(What is needed): For the material below, the sole required output is the number of lines that include "computer".

________________________________________

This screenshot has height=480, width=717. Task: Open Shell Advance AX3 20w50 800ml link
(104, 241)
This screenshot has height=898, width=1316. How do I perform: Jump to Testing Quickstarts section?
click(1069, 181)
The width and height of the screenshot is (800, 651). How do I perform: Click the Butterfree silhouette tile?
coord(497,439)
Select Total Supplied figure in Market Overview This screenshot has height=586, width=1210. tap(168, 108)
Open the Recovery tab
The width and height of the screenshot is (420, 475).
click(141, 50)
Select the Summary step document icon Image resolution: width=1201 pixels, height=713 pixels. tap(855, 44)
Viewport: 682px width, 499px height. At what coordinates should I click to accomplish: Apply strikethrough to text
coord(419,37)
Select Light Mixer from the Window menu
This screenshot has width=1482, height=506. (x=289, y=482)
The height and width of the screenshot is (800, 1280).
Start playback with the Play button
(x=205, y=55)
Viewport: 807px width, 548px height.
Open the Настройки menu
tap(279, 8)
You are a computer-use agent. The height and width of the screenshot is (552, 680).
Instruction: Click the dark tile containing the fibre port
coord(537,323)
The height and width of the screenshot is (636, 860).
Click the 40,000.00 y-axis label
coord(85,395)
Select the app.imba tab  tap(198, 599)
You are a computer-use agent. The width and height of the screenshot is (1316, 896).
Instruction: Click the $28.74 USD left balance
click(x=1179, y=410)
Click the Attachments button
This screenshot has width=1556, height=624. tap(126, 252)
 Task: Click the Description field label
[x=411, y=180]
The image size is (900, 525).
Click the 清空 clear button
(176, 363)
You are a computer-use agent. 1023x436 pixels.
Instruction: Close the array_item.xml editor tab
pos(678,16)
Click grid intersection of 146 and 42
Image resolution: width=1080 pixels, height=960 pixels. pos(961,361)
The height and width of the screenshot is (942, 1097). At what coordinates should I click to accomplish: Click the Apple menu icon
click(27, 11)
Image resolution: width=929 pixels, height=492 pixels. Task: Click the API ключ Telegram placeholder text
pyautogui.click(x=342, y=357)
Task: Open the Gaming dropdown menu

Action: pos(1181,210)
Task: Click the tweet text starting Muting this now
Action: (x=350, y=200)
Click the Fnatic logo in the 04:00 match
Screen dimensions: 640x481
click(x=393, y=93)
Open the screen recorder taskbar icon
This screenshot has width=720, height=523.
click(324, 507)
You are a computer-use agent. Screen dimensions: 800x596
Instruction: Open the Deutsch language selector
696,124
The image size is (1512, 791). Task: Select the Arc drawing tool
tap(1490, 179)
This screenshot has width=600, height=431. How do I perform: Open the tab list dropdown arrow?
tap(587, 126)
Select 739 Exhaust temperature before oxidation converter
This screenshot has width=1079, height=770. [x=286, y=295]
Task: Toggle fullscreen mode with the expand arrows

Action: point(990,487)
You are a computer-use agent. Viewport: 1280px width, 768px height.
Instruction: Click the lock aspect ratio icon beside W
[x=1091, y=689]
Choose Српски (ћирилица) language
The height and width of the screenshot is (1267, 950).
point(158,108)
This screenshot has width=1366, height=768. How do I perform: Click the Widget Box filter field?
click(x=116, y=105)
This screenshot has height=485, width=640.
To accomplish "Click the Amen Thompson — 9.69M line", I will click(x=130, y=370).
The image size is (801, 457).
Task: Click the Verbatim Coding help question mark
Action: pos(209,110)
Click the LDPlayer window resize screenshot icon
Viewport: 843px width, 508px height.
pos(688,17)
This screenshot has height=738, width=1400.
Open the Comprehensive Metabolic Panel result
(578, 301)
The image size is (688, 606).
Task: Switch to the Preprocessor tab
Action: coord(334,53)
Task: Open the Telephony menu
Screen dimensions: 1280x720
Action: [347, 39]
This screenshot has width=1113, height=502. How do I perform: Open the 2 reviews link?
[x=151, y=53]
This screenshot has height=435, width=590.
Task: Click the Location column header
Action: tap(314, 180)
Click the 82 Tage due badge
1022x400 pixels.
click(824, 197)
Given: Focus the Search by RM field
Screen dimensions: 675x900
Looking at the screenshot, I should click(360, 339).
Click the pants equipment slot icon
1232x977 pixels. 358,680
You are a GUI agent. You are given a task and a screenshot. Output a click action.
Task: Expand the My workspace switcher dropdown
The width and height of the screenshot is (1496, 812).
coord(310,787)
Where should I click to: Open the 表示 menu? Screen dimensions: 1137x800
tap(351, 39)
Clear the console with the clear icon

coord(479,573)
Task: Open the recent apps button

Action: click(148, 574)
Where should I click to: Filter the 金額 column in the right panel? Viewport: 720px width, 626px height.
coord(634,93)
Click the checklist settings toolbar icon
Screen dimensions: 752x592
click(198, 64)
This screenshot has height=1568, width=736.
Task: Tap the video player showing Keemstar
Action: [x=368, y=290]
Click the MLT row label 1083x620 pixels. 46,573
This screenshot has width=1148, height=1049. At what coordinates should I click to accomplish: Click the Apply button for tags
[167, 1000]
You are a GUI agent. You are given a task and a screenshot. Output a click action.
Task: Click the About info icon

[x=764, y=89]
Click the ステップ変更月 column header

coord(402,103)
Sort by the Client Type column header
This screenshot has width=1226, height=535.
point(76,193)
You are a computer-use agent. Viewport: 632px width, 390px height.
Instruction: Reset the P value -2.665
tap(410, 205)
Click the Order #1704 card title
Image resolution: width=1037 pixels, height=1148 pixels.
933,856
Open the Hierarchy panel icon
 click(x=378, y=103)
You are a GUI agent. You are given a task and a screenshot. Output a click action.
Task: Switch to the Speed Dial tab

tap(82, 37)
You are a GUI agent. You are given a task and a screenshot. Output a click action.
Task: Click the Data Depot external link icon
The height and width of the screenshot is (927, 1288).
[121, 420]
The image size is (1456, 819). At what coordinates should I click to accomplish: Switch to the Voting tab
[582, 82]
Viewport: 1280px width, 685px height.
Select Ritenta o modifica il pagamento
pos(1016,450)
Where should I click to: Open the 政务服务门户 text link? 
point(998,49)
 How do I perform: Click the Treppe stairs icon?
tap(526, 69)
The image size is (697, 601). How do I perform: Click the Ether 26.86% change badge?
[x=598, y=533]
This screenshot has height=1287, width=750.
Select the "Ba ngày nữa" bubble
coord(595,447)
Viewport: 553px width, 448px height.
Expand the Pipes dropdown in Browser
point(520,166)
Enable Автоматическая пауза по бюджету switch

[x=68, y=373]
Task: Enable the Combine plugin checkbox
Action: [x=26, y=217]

________________________________________

(Written answer): 6